* Requirement *
Go through the records line by line from the top and repeat each one exactly, ending with the line that contains "Given: Switch to the 变速 (Speed) tab".

* Data to use *

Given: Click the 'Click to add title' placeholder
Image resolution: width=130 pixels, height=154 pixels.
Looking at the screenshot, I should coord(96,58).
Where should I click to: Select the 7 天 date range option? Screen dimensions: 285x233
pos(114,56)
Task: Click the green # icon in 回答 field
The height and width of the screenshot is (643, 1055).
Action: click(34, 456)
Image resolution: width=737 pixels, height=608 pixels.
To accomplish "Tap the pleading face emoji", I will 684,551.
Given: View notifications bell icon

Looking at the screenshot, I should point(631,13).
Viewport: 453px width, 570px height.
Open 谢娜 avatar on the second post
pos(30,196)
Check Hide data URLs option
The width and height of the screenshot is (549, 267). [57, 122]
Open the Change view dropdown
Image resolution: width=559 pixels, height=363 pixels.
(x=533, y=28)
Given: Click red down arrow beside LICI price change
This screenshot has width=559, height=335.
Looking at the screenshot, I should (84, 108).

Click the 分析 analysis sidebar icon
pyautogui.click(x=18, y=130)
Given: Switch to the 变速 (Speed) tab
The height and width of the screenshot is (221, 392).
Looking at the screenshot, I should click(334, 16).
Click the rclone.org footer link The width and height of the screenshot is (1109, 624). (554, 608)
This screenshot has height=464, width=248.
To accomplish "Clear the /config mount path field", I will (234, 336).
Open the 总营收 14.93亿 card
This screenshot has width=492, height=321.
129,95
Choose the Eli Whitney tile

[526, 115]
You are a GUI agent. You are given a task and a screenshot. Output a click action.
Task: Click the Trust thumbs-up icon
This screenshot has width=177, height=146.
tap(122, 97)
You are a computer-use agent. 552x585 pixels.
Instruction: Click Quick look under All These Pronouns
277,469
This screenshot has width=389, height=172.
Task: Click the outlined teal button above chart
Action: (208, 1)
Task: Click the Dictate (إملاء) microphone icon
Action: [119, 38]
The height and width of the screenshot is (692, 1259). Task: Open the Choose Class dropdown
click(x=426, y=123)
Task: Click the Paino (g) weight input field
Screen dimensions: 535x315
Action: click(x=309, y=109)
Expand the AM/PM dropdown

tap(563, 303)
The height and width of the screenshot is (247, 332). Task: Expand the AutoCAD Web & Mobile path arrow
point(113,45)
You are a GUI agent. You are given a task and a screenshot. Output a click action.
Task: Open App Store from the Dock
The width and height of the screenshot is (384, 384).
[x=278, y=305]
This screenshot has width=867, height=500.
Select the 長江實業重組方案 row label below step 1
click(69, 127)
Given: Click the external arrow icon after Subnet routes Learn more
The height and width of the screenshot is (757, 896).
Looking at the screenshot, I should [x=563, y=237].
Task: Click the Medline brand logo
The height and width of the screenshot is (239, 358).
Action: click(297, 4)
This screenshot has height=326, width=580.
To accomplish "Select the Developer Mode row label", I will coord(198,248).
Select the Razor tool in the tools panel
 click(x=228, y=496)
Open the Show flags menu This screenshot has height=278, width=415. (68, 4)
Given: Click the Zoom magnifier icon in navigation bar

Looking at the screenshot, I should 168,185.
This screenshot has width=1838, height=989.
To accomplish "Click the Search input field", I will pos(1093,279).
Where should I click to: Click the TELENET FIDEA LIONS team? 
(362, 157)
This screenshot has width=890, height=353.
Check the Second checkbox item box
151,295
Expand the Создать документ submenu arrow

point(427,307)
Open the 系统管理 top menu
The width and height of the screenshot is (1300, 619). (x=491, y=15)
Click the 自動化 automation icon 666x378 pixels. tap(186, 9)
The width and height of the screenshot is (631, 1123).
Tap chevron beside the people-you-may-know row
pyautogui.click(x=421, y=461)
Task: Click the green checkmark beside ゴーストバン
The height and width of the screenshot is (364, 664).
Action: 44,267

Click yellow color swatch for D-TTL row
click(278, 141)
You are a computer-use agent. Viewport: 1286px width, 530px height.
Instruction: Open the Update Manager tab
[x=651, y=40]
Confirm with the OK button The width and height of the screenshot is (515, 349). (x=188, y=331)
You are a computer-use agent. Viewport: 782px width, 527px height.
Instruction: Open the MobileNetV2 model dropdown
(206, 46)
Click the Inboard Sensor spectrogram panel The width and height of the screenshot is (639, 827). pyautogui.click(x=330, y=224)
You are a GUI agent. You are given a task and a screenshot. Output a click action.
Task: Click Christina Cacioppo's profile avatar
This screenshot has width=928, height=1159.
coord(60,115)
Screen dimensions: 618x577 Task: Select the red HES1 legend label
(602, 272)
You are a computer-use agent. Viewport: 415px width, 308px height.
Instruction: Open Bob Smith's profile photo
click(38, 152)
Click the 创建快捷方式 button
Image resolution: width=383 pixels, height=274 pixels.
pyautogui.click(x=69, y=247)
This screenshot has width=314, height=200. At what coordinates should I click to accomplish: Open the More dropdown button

* Your solution *
Given: Click the 'Click to add title' placeholder
Image resolution: width=130 pixels, height=154 pixels.
Looking at the screenshot, I should coord(96,58).
Where should I click to: Select the 7 天 date range option? Screen dimensions: 285x233
pos(114,56)
Task: Click the green # icon in 回答 field
The height and width of the screenshot is (643, 1055).
Action: click(34, 456)
Image resolution: width=737 pixels, height=608 pixels.
To accomplish "Tap the pleading face emoji", I will 684,551.
Given: View notifications bell icon

Looking at the screenshot, I should point(631,13).
Viewport: 453px width, 570px height.
Open 谢娜 avatar on the second post
pos(30,196)
Check Hide data URLs option
The width and height of the screenshot is (549, 267). [57, 122]
Open the Change view dropdown
Image resolution: width=559 pixels, height=363 pixels.
(x=533, y=28)
Given: Click red down arrow beside LICI price change
This screenshot has width=559, height=335.
Looking at the screenshot, I should (84, 108).

Click the 分析 analysis sidebar icon
pyautogui.click(x=18, y=130)
Given: Switch to the 变速 (Speed) tab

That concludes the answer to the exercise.